WASHINGTON — Shelby County won the case that led the Supreme Court to strike down part of the Voting Rights Act, but that victory doesn’t mean the federal government should pay the county’s lawyers, a judge ruled last week.
Washington D.C.-based lawyers for Shelby County had asked for $2 million in fees for the team that pursued the case all the way to the nation’s highest court. The case had challenged the Voting Rights Act’s formula that was used to determine which parts of the country needed to get pre-approval from the Justice Department before making any changes to their election procedures. The court found the formula unconstitutional.

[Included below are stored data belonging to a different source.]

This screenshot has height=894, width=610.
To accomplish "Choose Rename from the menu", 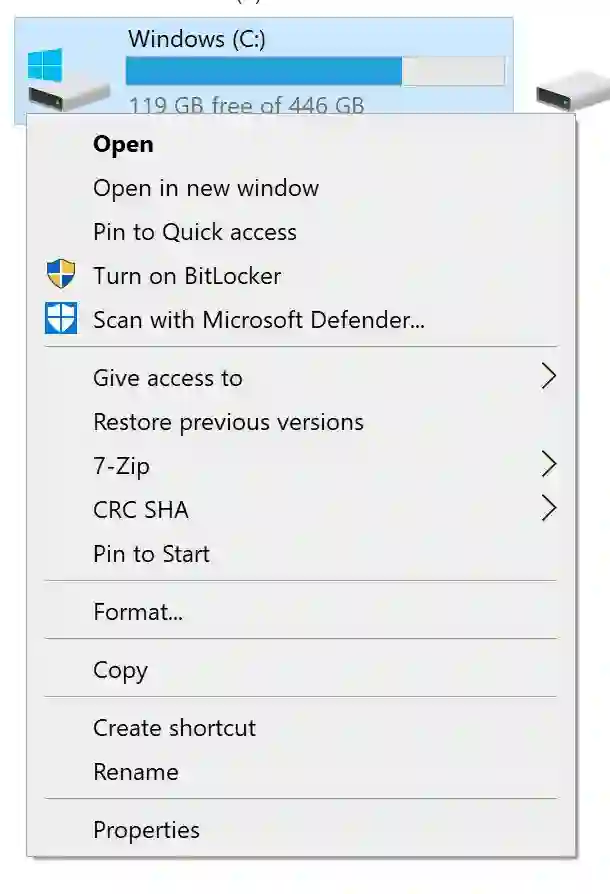I will click(x=135, y=772).
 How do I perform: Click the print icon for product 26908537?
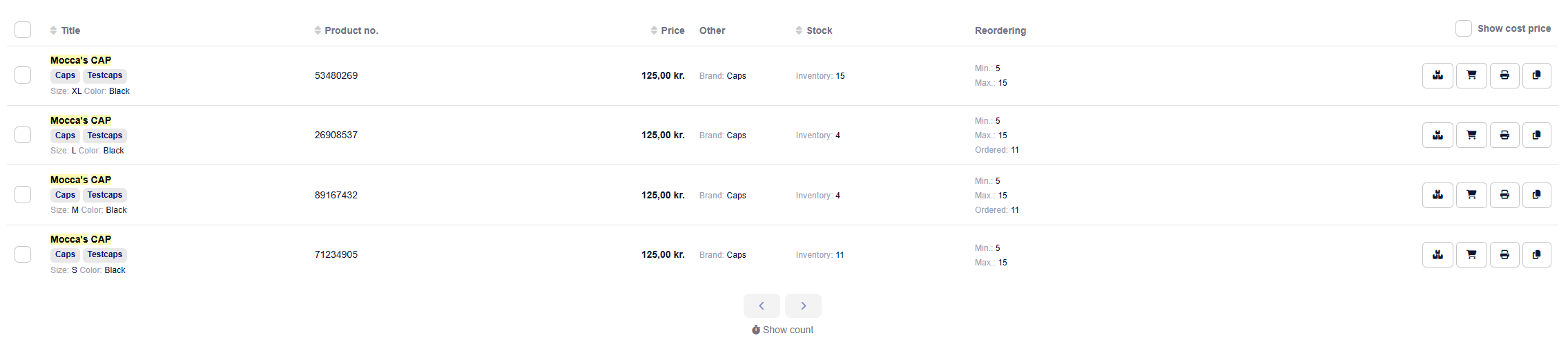(1504, 135)
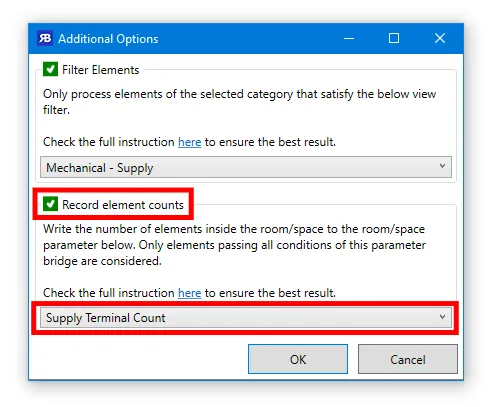Expand the chevron arrow on Supply Terminal Count
Image resolution: width=492 pixels, height=407 pixels.
[442, 317]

Its ruling ended the “pre-clearance” process for Alabama and several other states, a historic shift in how the federal government enforces anti-discrimination laws meant to protect minority voters.
Shelby County lost the case in two lower courts before prevailing at the Supreme Court. Over those three-and-a-half years, the county’s legal team billed more than $2.4 million. The Wiley Rein LLP firm in Washington billed 4,632.5 hours of work on the case through October 2013, at an average hourly rate of $525.98.

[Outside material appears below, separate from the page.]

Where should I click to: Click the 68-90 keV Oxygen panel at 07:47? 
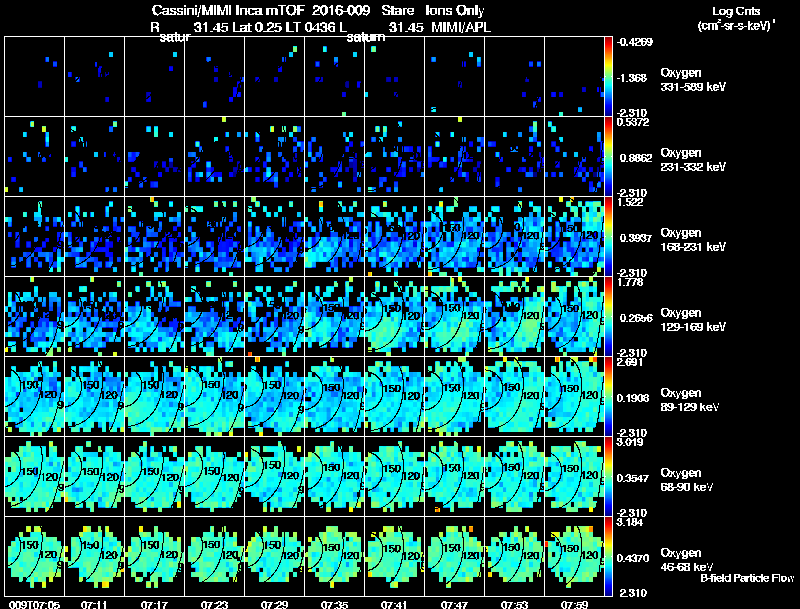coord(455,476)
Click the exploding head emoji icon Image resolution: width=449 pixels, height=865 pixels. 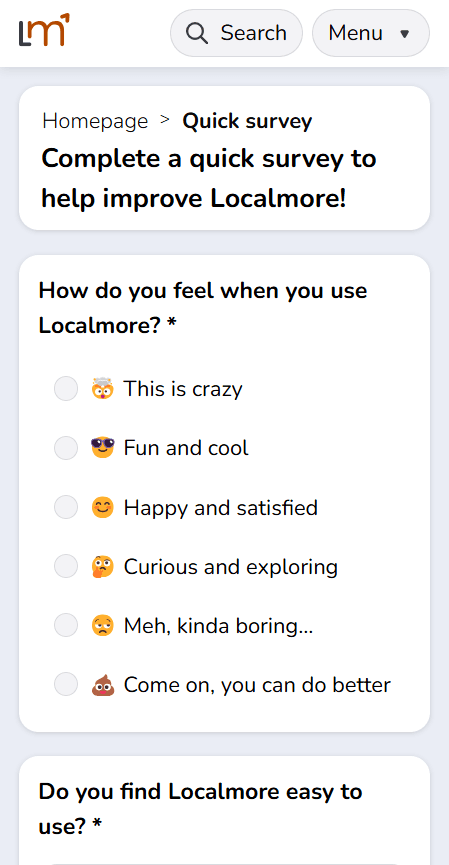[103, 389]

The judge who originally heard the case ruled Thursday that Shelby County isn’t entitled to collect the fees from the party that lost the case, the U.S. government.

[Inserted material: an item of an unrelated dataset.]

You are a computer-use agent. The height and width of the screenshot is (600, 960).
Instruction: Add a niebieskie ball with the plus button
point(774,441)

“Shelby County’s attorneys won an impressive victory before the U.S. Supreme Court,” U.S. District Judge John Bates wrote in his decision. “But as is true in most litigation, the victory came at a price. Shelby County and its attorneys, not the American taxpayer, must foot the bill.”
The law firm that represented the county appealed that decision today.
The Shelby County Commission, which authorized the lawsuit, was never expected to pay the attorneys, who were hired by a private legal defense fund, the Project on Fair Representation. The fund offered to finance the case on the county’s behalf and raised money through the Donors Trust, a public charity that focuses on causes involving limited government, personal responsibility and free enterprise, according to its mission statement.
Edward Blum, who runs the Project on Fair Representation, said today that while he did raise money to finance the Shelby County case, it wasn’t enough to cover the entire bill.
Attorneys for Wiley Rein told the court they discounted the $2.4 million amount to an even $2 million, which resulted in an average hourly rate of $431.73.
“Shelby County not only vindicated an important constitutional principle, but literally saved thousands of formerly covered jurisdictions millions (if not billions) of dollars in… compliance costs,” they wrote.